> Exercise instructions: Restate word for word the entries below, starting at the line with "Click the chevron" and ending at the line with "Viewport: 980px width, 1229px". Keep both end lines and omit the pictures.

___ Source information

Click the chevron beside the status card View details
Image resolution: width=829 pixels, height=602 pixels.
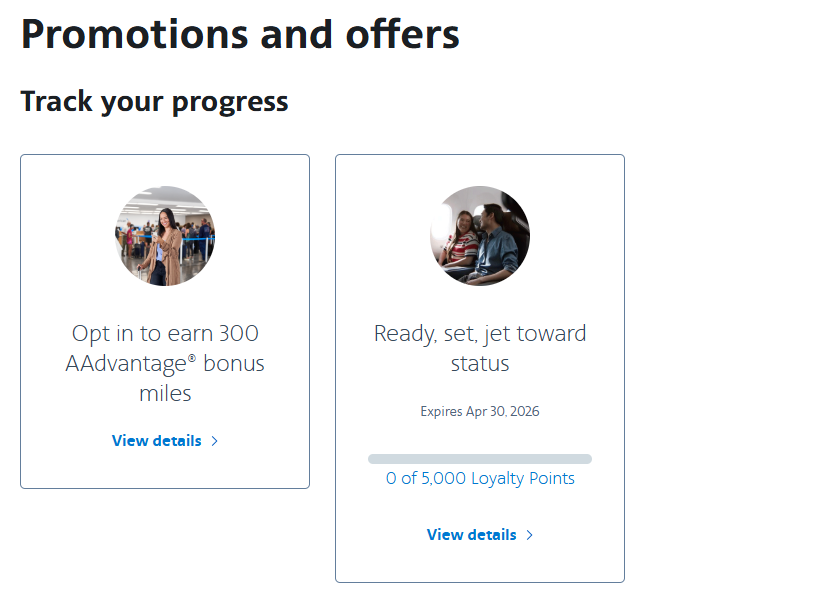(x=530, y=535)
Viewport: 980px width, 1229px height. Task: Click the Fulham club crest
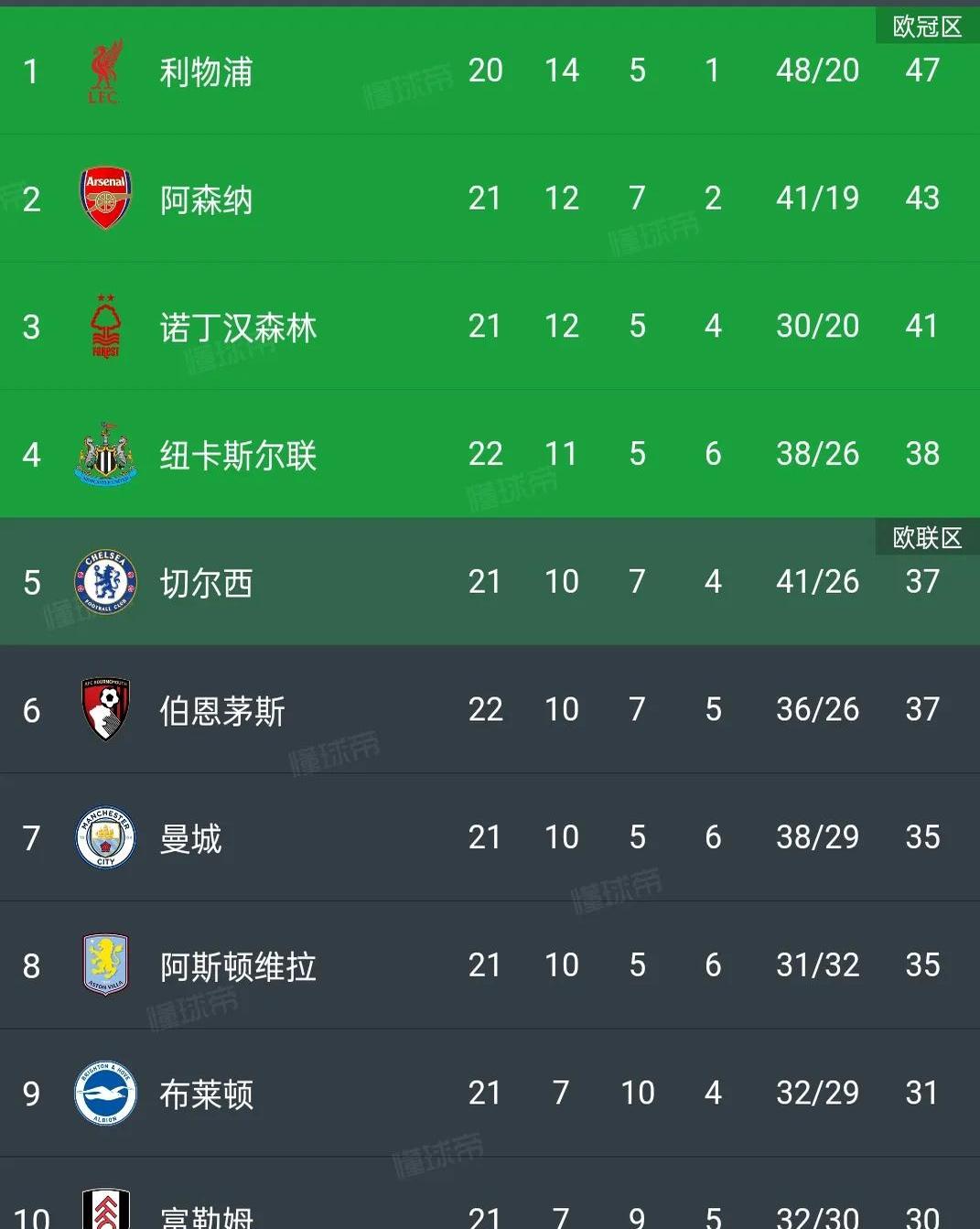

______
___ Source information

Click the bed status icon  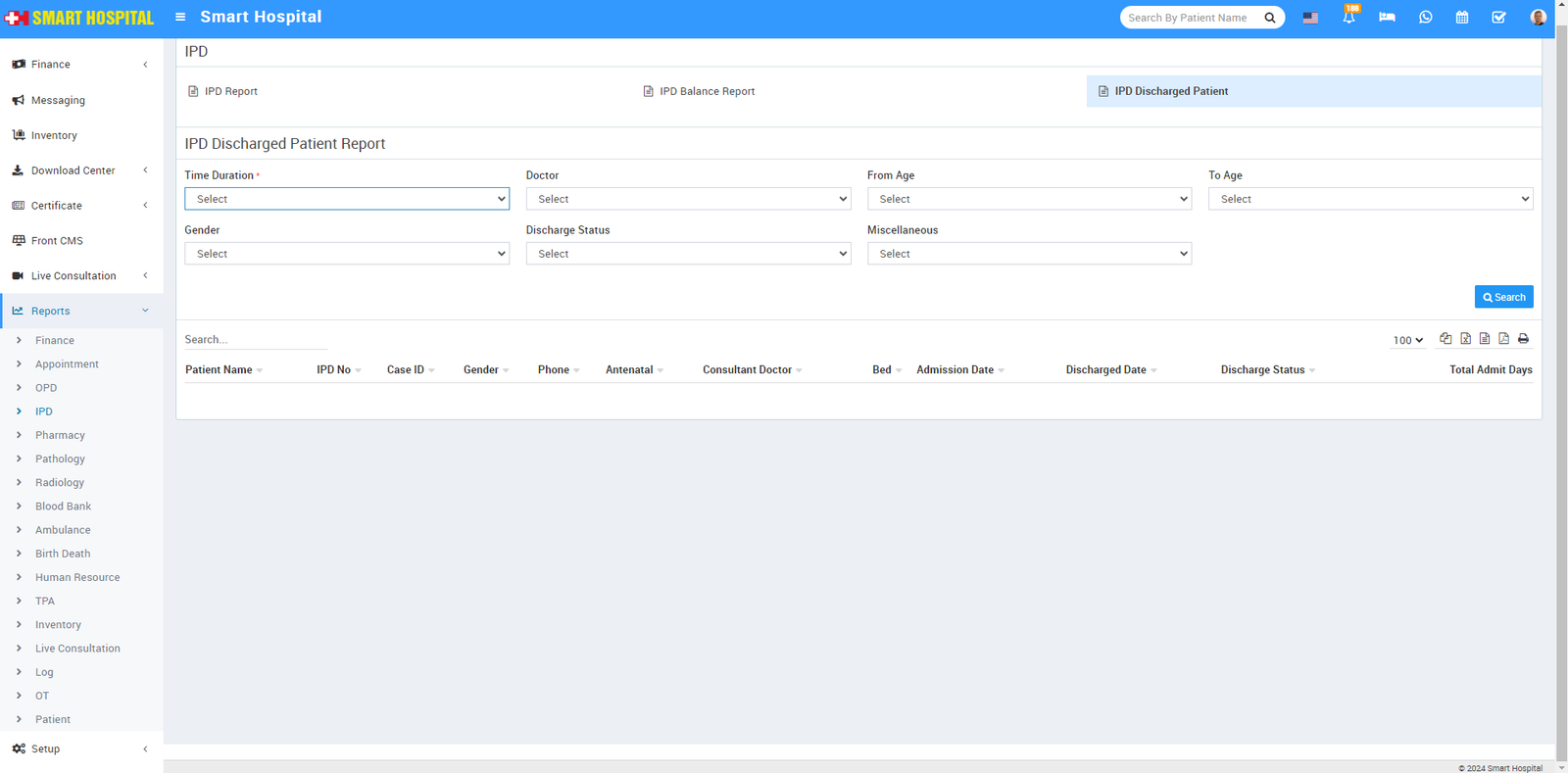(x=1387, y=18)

______

> Exercise output:
Click the chevron beside the status card View details
Image resolution: width=829 pixels, height=602 pixels.
(x=530, y=535)
Viewport: 980px width, 1229px height. Task: Click the Fulham club crest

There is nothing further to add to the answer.